Ben Wilmhoff, BluFlux's founder and president, has a background in the defense and aerospace industries, as does Eric Roth, the firm's director of product development. The pair also has years of RF experience, and so does the company's engineering team.
"We've got a team of engineers and technicians and the most sophisticated prototyping and retesting facilities you can imagine," Wilmhoff said. Although the company does not design its clients' hardware, its testing process includes modeling, simulation, analysis and what Wilmhoff said is "hardcore" electromagnetic testing using an anechoic chamber.
The company has worked with Otterbox, the well-known maker of durable and water resistant cell phone cases, as well as several other accessory makers, Wilmhoff said. Wilmhoff added that the company does have an investor in Blue Ocean Enterprises, Inc., which was founded by Curt Richardson, who had been the longtime CEO of Otterbox.

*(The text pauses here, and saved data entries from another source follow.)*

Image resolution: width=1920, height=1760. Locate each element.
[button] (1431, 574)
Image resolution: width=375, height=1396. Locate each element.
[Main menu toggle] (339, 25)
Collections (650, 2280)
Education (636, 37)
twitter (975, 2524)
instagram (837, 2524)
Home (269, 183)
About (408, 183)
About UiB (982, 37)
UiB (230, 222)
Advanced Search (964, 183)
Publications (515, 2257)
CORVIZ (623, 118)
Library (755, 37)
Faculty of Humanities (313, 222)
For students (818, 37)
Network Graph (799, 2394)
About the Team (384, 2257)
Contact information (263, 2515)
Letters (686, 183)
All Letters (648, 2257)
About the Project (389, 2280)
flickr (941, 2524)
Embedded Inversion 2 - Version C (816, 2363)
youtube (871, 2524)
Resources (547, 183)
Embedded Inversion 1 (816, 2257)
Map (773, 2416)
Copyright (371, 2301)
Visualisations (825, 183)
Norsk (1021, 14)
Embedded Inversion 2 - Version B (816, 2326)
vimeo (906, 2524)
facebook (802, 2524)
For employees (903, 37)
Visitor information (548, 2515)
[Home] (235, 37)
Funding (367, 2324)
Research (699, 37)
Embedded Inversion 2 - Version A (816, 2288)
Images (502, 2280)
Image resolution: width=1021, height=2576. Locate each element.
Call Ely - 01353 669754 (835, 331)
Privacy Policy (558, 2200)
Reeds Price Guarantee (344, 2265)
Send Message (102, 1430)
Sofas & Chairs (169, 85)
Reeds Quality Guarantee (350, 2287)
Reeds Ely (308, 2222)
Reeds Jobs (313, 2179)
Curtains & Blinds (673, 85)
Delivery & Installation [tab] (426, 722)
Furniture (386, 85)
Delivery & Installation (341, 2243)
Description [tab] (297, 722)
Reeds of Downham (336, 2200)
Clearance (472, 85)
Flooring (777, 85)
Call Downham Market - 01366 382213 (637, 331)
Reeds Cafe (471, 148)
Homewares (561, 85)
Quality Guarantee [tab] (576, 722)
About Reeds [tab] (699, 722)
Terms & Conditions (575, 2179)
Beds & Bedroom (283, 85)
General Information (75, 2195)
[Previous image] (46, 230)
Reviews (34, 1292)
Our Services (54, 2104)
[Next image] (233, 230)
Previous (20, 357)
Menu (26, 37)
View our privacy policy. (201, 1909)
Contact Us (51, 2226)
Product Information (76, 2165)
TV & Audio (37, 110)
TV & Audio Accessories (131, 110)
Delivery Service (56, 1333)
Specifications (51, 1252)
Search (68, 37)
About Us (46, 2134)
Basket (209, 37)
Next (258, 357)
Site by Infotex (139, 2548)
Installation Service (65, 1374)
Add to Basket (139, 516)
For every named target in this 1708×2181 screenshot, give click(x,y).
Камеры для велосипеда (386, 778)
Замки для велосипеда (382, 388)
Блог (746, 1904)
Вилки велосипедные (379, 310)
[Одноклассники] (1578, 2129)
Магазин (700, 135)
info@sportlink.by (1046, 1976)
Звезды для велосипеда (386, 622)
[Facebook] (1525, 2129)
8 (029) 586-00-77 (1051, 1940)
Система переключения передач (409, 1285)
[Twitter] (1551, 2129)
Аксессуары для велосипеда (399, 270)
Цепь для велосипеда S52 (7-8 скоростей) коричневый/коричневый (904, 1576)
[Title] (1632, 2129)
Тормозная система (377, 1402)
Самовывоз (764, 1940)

What's next: In addition to its existing work, BluFlux is also looking to create an indoor navigation product for public-safety workers. Wilmhoff said that BluFlux is going to add signal processing technology to mitigate multipath propagation, which can interfere with or distort signals indoors. The device would be a single, bullet-proof and bomb-proof node attached to a truck outside of a disaster area. It would provide relative location coordinates, at least, to a commander on the scene so he or she would know where to send first responders. The goal would be sell it to fire and then police departments, Wilmhoff said. The company is looking for a manufacturing partner for the product, he added.